* _What you should do_: Rewrite the rows below, switching every occurrence of "GUI agent" to "screen assistant" and leaving everything else unchanged.

- - - -

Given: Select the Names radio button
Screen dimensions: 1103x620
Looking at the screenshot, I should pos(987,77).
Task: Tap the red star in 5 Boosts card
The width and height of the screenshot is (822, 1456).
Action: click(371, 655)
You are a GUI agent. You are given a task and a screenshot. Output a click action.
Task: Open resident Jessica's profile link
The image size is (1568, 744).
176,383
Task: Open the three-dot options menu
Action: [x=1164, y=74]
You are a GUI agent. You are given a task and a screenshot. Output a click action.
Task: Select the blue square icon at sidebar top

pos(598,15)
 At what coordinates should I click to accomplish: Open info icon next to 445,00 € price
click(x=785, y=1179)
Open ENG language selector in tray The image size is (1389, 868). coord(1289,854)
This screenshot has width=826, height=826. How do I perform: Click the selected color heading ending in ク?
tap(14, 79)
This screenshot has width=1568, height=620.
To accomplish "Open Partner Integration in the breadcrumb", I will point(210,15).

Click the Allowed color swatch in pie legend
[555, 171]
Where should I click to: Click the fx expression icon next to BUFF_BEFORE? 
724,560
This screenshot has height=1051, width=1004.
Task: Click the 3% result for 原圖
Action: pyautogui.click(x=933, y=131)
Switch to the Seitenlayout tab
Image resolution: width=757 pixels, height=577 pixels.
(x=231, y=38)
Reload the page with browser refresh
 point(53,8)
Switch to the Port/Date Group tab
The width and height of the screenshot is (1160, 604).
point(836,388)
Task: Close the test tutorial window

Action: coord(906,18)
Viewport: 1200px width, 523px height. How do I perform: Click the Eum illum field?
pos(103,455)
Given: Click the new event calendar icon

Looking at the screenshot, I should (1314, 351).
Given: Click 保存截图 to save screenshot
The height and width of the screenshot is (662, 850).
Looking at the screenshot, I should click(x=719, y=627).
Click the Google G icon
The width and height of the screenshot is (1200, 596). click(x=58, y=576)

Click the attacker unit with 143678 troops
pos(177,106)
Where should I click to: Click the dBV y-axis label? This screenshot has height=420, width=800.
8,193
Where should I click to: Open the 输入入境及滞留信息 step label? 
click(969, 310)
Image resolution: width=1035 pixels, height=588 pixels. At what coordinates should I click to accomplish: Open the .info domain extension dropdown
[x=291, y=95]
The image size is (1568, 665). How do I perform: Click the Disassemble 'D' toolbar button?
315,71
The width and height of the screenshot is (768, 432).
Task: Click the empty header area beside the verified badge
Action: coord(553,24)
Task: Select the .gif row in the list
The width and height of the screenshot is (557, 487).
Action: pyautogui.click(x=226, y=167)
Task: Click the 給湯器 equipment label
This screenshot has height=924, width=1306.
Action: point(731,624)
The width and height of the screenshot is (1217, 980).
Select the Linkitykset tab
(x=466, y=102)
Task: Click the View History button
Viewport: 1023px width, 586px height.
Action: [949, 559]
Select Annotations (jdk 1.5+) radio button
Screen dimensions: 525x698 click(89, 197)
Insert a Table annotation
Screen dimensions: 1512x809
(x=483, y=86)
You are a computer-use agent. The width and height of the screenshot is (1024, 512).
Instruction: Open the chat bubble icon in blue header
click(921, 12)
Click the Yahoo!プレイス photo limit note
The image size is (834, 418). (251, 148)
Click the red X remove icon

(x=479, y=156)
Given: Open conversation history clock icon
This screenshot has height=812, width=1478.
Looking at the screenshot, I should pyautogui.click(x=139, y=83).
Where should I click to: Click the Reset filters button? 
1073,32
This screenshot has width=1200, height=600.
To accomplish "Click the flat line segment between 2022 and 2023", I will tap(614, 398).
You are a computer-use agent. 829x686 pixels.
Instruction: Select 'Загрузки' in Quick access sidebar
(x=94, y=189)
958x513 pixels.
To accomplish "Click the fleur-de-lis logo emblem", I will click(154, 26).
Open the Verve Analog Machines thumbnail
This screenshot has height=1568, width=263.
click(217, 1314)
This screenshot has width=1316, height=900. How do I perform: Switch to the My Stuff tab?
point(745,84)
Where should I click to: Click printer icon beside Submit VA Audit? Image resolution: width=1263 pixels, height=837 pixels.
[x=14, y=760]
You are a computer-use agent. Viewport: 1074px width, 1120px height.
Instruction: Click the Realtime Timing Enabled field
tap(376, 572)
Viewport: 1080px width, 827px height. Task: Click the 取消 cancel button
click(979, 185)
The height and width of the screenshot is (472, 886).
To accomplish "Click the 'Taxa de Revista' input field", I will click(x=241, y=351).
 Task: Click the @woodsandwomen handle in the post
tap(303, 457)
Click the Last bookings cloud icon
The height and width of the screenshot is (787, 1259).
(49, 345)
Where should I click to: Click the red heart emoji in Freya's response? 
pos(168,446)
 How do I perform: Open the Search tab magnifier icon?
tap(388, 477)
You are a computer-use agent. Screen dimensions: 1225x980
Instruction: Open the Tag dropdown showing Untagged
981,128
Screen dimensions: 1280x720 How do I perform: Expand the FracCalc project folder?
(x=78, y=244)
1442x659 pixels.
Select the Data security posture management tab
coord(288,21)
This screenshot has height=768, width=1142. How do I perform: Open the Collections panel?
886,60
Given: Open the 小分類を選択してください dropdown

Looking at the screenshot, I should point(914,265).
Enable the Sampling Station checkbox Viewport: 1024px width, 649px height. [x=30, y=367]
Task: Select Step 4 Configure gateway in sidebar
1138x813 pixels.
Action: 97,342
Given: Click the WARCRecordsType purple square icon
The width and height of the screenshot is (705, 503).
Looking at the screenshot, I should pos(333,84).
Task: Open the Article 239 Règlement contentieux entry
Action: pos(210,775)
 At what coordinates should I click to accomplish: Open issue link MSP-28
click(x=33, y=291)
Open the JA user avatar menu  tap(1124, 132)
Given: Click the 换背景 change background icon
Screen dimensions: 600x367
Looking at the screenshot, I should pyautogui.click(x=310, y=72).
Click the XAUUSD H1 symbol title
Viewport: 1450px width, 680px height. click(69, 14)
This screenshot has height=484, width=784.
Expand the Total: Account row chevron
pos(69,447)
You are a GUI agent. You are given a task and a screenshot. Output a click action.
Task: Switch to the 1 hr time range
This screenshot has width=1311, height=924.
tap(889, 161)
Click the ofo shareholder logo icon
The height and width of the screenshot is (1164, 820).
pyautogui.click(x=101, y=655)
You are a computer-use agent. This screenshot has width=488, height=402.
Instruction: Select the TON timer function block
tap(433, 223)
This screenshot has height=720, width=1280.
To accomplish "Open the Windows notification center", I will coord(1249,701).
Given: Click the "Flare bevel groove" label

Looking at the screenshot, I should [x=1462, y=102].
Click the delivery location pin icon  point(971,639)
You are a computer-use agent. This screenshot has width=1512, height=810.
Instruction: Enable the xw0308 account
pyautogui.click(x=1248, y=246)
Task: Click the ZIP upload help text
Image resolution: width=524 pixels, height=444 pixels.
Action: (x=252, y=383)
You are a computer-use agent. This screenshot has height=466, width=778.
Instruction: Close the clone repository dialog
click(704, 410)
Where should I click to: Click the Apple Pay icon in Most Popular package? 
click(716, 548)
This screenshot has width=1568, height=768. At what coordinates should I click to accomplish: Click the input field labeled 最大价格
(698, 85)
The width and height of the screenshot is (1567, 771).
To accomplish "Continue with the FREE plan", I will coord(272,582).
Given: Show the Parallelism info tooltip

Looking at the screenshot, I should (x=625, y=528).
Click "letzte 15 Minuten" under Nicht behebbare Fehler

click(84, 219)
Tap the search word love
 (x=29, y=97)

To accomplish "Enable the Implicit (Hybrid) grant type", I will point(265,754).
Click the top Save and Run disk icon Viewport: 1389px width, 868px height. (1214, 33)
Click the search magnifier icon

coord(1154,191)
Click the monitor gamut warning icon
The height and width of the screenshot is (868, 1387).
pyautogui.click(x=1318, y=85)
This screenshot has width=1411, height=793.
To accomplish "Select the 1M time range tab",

- - - -

* _Written response_:
Given: Select the Names radio button
Screen dimensions: 1103x620
Looking at the screenshot, I should pos(987,77).
Task: Tap the red star in 5 Boosts card
The width and height of the screenshot is (822, 1456).
Action: click(371, 655)
You are a screen assistant. You are given a task and a screenshot. Output a click action.
Task: Open resident Jessica's profile link
The image size is (1568, 744).
176,383
Task: Open the three-dot options menu
Action: [x=1164, y=74]
You are a screen assistant. You are given a task and a screenshot. Output a click action.
Task: Select the blue square icon at sidebar top

pos(598,15)
 At what coordinates should I click to accomplish: Open info icon next to 445,00 € price
click(x=785, y=1179)
Open ENG language selector in tray The image size is (1389, 868). coord(1289,854)
This screenshot has width=826, height=826. How do I perform: Click the selected color heading ending in ク?
tap(14, 79)
This screenshot has width=1568, height=620.
To accomplish "Open Partner Integration in the breadcrumb", I will point(210,15).

Click the Allowed color swatch in pie legend
[555, 171]
Where should I click to: Click the fx expression icon next to BUFF_BEFORE? 
724,560
This screenshot has height=1051, width=1004.
Task: Click the 3% result for 原圖
Action: pyautogui.click(x=933, y=131)
Switch to the Seitenlayout tab
Image resolution: width=757 pixels, height=577 pixels.
(x=231, y=38)
Reload the page with browser refresh
 point(53,8)
Switch to the Port/Date Group tab
The width and height of the screenshot is (1160, 604).
point(836,388)
Task: Close the test tutorial window

Action: coord(906,18)
Viewport: 1200px width, 523px height. How do I perform: Click the Eum illum field?
pos(103,455)
Given: Click the new event calendar icon

Looking at the screenshot, I should (1314, 351).
Given: Click 保存截图 to save screenshot
The height and width of the screenshot is (662, 850).
Looking at the screenshot, I should click(x=719, y=627).
Click the Google G icon
The width and height of the screenshot is (1200, 596). click(x=58, y=576)

Click the attacker unit with 143678 troops
pos(177,106)
Where should I click to: Click the dBV y-axis label? This screenshot has height=420, width=800.
8,193
Where should I click to: Open the 输入入境及滞留信息 step label? 
click(969, 310)
Image resolution: width=1035 pixels, height=588 pixels. At what coordinates should I click to accomplish: Open the .info domain extension dropdown
[x=291, y=95]
The image size is (1568, 665). How do I perform: Click the Disassemble 'D' toolbar button?
315,71
The width and height of the screenshot is (768, 432).
Task: Click the empty header area beside the verified badge
Action: coord(553,24)
Task: Select the .gif row in the list
The width and height of the screenshot is (557, 487).
Action: pyautogui.click(x=226, y=167)
Task: Click the 給湯器 equipment label
This screenshot has height=924, width=1306.
Action: point(731,624)
The width and height of the screenshot is (1217, 980).
Select the Linkitykset tab
(x=466, y=102)
Task: Click the View History button
Viewport: 1023px width, 586px height.
Action: [949, 559]
Select Annotations (jdk 1.5+) radio button
Screen dimensions: 525x698 click(89, 197)
Insert a Table annotation
Screen dimensions: 1512x809
(x=483, y=86)
You are a computer-use agent. The width and height of the screenshot is (1024, 512).
Instruction: Open the chat bubble icon in blue header
click(921, 12)
Click the Yahoo!プレイス photo limit note
The image size is (834, 418). (251, 148)
Click the red X remove icon

(x=479, y=156)
Given: Open conversation history clock icon
This screenshot has height=812, width=1478.
Looking at the screenshot, I should pyautogui.click(x=139, y=83).
Where should I click to: Click the Reset filters button? 
1073,32
This screenshot has width=1200, height=600.
To accomplish "Click the flat line segment between 2022 and 2023", I will tap(614, 398).
You are a computer-use agent. 829x686 pixels.
Instruction: Select 'Загрузки' in Quick access sidebar
(x=94, y=189)
958x513 pixels.
To accomplish "Click the fleur-de-lis logo emblem", I will click(154, 26).
Open the Verve Analog Machines thumbnail
This screenshot has height=1568, width=263.
click(217, 1314)
This screenshot has width=1316, height=900. How do I perform: Switch to the My Stuff tab?
point(745,84)
Where should I click to: Click printer icon beside Submit VA Audit? Image resolution: width=1263 pixels, height=837 pixels.
[x=14, y=760]
You are a computer-use agent. Viewport: 1074px width, 1120px height.
Instruction: Click the Realtime Timing Enabled field
tap(376, 572)
Viewport: 1080px width, 827px height. Task: Click the 取消 cancel button
click(979, 185)
The height and width of the screenshot is (472, 886).
To accomplish "Click the 'Taxa de Revista' input field", I will click(x=241, y=351).
 Task: Click the @woodsandwomen handle in the post
tap(303, 457)
Click the Last bookings cloud icon
The height and width of the screenshot is (787, 1259).
(49, 345)
Where should I click to: Click the red heart emoji in Freya's response? 
pos(168,446)
 How do I perform: Open the Search tab magnifier icon?
tap(388, 477)
You are a computer-use agent. Screen dimensions: 1225x980
Instruction: Open the Tag dropdown showing Untagged
981,128
Screen dimensions: 1280x720 How do I perform: Expand the FracCalc project folder?
(x=78, y=244)
1442x659 pixels.
Select the Data security posture management tab
coord(288,21)
This screenshot has height=768, width=1142. How do I perform: Open the Collections panel?
886,60
Given: Open the 小分類を選択してください dropdown

Looking at the screenshot, I should point(914,265).
Enable the Sampling Station checkbox Viewport: 1024px width, 649px height. [x=30, y=367]
Task: Select Step 4 Configure gateway in sidebar
1138x813 pixels.
Action: 97,342
Given: Click the WARCRecordsType purple square icon
The width and height of the screenshot is (705, 503).
Looking at the screenshot, I should pos(333,84).
Task: Open the Article 239 Règlement contentieux entry
Action: pos(210,775)
 At what coordinates should I click to accomplish: Open issue link MSP-28
click(x=33, y=291)
Open the JA user avatar menu  tap(1124, 132)
Given: Click the 换背景 change background icon
Screen dimensions: 600x367
Looking at the screenshot, I should pyautogui.click(x=310, y=72).
Click the XAUUSD H1 symbol title
Viewport: 1450px width, 680px height. click(69, 14)
This screenshot has height=484, width=784.
Expand the Total: Account row chevron
pos(69,447)
You are a screen assistant. You are given a task and a screenshot. Output a click action.
Task: Switch to the 1 hr time range
This screenshot has width=1311, height=924.
tap(889, 161)
Click the ofo shareholder logo icon
The height and width of the screenshot is (1164, 820).
pyautogui.click(x=101, y=655)
You are a computer-use agent. This screenshot has width=488, height=402.
Instruction: Select the TON timer function block
tap(433, 223)
This screenshot has height=720, width=1280.
To accomplish "Open the Windows notification center", I will coord(1249,701).
Given: Click the "Flare bevel groove" label

Looking at the screenshot, I should [x=1462, y=102].
Click the delivery location pin icon  point(971,639)
You are a computer-use agent. This screenshot has width=1512, height=810.
Instruction: Enable the xw0308 account
pyautogui.click(x=1248, y=246)
Task: Click the ZIP upload help text
Image resolution: width=524 pixels, height=444 pixels.
Action: (x=252, y=383)
You are a computer-use agent. This screenshot has height=466, width=778.
Instruction: Close the clone repository dialog
click(704, 410)
Where should I click to: Click the Apple Pay icon in Most Popular package? 
click(716, 548)
This screenshot has width=1568, height=768. At what coordinates should I click to accomplish: Click the input field labeled 最大价格
(698, 85)
The width and height of the screenshot is (1567, 771).
To accomplish "Continue with the FREE plan", I will coord(272,582).
Given: Show the Parallelism info tooltip

Looking at the screenshot, I should (x=625, y=528).
Click "letzte 15 Minuten" under Nicht behebbare Fehler

click(84, 219)
Tap the search word love
 (x=29, y=97)

To accomplish "Enable the Implicit (Hybrid) grant type", I will point(265,754).
Click the top Save and Run disk icon Viewport: 1389px width, 868px height. (1214, 33)
Click the search magnifier icon

coord(1154,191)
Click the monitor gamut warning icon
The height and width of the screenshot is (868, 1387).
pyautogui.click(x=1318, y=85)
This screenshot has width=1411, height=793.
To accomplish "Select the 1M time range tab",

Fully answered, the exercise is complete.